» **Exercise data**:
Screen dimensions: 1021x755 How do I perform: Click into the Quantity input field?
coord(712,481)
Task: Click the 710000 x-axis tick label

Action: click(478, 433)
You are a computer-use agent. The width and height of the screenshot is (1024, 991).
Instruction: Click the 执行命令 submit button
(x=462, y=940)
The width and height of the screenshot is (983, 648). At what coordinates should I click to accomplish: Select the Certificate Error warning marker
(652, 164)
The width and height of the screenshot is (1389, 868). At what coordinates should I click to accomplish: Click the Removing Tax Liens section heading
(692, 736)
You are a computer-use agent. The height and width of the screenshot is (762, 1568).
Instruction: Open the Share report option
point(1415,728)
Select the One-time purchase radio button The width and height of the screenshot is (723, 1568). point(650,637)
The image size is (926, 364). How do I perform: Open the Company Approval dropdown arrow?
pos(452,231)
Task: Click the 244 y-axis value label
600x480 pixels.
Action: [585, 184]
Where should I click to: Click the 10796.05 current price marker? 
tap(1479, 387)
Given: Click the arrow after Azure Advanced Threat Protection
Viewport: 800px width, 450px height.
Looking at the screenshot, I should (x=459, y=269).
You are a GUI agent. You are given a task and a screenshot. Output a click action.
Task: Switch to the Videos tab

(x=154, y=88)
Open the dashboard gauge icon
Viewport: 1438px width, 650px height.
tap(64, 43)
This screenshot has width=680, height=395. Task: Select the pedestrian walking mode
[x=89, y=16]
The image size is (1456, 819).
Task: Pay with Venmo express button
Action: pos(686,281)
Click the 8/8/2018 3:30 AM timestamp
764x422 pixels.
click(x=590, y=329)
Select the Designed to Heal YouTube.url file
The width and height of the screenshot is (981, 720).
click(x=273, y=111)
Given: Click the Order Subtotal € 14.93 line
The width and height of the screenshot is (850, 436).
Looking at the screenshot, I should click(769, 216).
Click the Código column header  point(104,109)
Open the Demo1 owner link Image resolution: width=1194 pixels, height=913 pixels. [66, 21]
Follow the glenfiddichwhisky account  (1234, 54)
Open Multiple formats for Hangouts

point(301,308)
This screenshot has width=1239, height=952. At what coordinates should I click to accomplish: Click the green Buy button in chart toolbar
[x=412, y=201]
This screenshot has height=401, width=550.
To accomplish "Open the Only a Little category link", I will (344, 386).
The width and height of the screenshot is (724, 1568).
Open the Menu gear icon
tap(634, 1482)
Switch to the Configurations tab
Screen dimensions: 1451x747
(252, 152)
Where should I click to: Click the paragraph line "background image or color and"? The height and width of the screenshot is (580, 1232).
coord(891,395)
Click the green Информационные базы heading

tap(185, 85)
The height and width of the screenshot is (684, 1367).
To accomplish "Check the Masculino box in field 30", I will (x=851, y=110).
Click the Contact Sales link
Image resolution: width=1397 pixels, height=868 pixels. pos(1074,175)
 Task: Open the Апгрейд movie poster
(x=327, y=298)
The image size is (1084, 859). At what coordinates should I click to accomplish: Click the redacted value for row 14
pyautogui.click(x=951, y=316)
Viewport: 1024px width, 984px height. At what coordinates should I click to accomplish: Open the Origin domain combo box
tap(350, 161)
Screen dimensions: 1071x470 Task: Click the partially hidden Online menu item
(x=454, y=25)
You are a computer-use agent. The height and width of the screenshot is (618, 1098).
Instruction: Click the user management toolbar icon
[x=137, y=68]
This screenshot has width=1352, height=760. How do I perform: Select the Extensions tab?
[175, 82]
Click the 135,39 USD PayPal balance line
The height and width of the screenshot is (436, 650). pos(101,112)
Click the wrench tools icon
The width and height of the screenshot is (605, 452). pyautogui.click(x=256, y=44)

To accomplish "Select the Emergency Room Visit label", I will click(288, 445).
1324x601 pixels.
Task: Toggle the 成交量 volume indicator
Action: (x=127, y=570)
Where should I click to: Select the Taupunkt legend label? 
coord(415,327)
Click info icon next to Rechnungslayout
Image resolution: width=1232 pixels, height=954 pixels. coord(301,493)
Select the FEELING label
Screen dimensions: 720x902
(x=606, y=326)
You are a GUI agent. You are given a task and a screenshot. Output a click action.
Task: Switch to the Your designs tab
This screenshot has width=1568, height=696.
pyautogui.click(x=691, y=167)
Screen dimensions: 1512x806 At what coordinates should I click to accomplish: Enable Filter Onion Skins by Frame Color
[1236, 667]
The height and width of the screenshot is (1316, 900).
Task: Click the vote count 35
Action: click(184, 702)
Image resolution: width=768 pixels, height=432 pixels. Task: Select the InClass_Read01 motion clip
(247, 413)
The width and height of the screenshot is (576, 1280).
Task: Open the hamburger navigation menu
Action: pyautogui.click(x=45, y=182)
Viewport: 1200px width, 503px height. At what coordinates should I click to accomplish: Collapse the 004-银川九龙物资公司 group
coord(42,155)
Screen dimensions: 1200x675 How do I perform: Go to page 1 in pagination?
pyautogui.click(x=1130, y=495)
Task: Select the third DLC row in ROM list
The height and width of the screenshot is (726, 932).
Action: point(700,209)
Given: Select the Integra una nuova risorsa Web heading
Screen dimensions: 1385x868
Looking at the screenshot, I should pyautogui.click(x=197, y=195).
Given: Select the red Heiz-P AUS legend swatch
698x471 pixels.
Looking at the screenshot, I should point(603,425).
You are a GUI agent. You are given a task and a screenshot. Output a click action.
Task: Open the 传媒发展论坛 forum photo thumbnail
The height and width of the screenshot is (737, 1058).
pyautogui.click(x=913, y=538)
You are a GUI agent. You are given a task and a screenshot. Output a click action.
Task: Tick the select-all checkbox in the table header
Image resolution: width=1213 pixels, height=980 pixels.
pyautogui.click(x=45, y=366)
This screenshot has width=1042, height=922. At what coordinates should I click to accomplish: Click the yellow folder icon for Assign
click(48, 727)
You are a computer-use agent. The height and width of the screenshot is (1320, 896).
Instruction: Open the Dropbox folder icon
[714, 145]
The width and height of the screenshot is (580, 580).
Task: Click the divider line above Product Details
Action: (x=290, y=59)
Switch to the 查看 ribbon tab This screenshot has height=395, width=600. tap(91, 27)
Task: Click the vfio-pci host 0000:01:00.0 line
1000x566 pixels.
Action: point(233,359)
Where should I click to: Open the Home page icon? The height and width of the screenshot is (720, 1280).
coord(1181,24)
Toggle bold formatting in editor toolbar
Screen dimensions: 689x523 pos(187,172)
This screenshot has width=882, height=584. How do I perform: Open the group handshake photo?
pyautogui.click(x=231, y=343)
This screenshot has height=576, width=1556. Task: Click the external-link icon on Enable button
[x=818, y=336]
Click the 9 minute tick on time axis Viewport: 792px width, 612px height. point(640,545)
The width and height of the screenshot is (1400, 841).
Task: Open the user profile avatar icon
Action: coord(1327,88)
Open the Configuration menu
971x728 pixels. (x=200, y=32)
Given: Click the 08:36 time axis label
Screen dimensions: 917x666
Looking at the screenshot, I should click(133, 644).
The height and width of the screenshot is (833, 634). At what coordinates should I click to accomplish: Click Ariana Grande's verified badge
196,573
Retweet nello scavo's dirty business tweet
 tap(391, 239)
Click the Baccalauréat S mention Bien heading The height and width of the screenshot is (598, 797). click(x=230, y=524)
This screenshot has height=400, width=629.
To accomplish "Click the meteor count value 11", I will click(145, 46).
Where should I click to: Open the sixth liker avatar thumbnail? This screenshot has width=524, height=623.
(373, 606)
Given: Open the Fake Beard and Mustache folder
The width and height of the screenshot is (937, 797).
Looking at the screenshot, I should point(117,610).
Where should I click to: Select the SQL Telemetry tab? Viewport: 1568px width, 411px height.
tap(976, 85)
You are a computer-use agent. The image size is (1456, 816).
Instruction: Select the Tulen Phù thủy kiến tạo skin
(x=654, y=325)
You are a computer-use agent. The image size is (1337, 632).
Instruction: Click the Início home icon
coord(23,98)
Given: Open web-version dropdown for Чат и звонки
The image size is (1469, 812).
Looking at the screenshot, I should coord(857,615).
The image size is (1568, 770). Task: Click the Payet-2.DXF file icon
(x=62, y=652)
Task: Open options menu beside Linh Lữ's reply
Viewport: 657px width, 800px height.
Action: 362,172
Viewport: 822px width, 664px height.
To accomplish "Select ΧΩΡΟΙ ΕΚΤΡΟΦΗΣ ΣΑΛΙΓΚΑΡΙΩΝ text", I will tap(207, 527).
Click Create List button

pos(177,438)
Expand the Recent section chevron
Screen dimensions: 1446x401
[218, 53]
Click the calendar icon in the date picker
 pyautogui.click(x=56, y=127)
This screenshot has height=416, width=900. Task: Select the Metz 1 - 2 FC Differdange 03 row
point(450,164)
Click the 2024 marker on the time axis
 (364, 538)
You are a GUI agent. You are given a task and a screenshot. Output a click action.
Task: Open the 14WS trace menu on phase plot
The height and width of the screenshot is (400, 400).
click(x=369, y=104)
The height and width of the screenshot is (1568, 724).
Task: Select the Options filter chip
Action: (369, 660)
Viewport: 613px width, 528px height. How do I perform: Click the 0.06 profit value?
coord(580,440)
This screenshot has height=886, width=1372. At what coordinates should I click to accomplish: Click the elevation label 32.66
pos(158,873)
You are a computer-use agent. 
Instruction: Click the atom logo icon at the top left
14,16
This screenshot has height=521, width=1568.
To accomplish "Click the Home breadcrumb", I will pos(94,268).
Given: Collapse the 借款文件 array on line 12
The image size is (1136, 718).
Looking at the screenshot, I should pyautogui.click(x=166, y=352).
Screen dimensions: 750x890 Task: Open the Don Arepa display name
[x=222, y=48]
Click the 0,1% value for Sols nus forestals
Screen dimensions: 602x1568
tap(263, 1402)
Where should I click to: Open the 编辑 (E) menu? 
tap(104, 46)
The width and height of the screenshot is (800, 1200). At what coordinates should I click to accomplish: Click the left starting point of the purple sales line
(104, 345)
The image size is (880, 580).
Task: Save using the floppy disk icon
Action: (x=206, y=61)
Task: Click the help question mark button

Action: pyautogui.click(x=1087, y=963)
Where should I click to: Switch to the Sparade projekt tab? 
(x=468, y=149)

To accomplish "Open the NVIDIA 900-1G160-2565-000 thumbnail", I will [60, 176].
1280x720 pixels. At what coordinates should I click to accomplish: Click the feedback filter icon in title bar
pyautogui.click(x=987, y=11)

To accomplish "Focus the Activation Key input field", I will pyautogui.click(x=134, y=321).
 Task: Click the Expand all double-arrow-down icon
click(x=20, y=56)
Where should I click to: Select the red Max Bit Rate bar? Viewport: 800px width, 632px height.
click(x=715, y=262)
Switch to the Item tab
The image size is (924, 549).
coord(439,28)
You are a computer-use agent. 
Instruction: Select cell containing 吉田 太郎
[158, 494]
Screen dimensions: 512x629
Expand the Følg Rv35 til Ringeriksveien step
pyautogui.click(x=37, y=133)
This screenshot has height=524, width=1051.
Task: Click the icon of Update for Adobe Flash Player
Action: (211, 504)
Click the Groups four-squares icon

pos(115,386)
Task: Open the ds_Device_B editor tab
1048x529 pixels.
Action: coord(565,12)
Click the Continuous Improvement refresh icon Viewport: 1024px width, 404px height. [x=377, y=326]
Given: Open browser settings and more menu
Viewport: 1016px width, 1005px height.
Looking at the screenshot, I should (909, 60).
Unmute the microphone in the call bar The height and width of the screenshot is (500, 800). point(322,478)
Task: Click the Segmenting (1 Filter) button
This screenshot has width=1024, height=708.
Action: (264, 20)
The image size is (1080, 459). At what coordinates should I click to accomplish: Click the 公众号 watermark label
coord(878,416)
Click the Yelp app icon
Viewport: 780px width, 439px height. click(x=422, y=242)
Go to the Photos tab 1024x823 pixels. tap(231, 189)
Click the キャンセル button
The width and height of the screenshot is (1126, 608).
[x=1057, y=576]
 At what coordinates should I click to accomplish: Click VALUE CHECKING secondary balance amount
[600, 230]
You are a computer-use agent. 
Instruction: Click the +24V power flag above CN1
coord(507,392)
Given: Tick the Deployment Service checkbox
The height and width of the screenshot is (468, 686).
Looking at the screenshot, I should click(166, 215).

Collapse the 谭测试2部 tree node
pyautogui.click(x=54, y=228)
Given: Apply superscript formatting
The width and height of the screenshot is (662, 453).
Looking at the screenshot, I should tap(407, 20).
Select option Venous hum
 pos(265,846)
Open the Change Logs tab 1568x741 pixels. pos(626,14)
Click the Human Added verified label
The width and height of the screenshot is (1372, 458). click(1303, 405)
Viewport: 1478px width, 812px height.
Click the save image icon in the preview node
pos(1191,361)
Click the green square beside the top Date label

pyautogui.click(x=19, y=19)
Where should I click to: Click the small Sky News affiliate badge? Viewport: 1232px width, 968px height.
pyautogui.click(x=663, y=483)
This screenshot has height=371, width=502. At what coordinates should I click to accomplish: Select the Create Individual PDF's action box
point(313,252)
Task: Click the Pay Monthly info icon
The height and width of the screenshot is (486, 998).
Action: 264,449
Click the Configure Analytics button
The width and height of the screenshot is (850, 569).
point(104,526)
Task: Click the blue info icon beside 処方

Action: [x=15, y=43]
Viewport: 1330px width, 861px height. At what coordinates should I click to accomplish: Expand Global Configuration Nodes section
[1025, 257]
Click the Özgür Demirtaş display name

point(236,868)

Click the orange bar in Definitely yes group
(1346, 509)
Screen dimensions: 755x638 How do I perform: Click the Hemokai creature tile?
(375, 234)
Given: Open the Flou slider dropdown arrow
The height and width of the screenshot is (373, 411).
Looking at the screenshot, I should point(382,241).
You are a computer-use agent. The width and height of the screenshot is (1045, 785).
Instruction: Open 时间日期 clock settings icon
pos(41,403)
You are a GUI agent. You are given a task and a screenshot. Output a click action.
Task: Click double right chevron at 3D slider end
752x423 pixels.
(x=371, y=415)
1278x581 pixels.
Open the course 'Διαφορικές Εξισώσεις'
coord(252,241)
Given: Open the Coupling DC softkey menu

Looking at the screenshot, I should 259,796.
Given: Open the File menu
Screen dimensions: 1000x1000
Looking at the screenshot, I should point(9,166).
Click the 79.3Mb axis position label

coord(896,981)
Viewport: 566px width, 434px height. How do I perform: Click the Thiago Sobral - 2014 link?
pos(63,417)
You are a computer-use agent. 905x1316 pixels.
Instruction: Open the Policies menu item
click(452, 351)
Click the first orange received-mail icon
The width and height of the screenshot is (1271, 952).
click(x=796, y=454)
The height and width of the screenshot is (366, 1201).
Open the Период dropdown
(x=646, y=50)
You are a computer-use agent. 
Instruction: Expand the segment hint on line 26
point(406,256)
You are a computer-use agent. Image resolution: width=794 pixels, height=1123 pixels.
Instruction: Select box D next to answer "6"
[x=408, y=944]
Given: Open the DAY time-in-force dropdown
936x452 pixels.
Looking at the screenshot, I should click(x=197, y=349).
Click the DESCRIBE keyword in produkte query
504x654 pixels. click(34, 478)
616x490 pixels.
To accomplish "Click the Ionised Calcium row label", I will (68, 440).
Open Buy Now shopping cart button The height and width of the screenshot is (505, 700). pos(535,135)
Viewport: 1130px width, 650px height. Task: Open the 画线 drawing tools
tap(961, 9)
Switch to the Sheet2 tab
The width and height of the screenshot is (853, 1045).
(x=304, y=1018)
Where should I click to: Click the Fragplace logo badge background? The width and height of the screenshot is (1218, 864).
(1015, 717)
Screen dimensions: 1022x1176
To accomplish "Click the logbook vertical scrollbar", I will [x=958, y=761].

» **Assignment**: Lines after the one containing "is (1024, 991)." are left out; every line from the start of the entries through that line is restated word for word.

» **Written response**:
Screen dimensions: 1021x755 How do I perform: Click into the Quantity input field?
coord(712,481)
Task: Click the 710000 x-axis tick label

Action: click(478, 433)
You are a computer-use agent. The width and height of the screenshot is (1024, 991).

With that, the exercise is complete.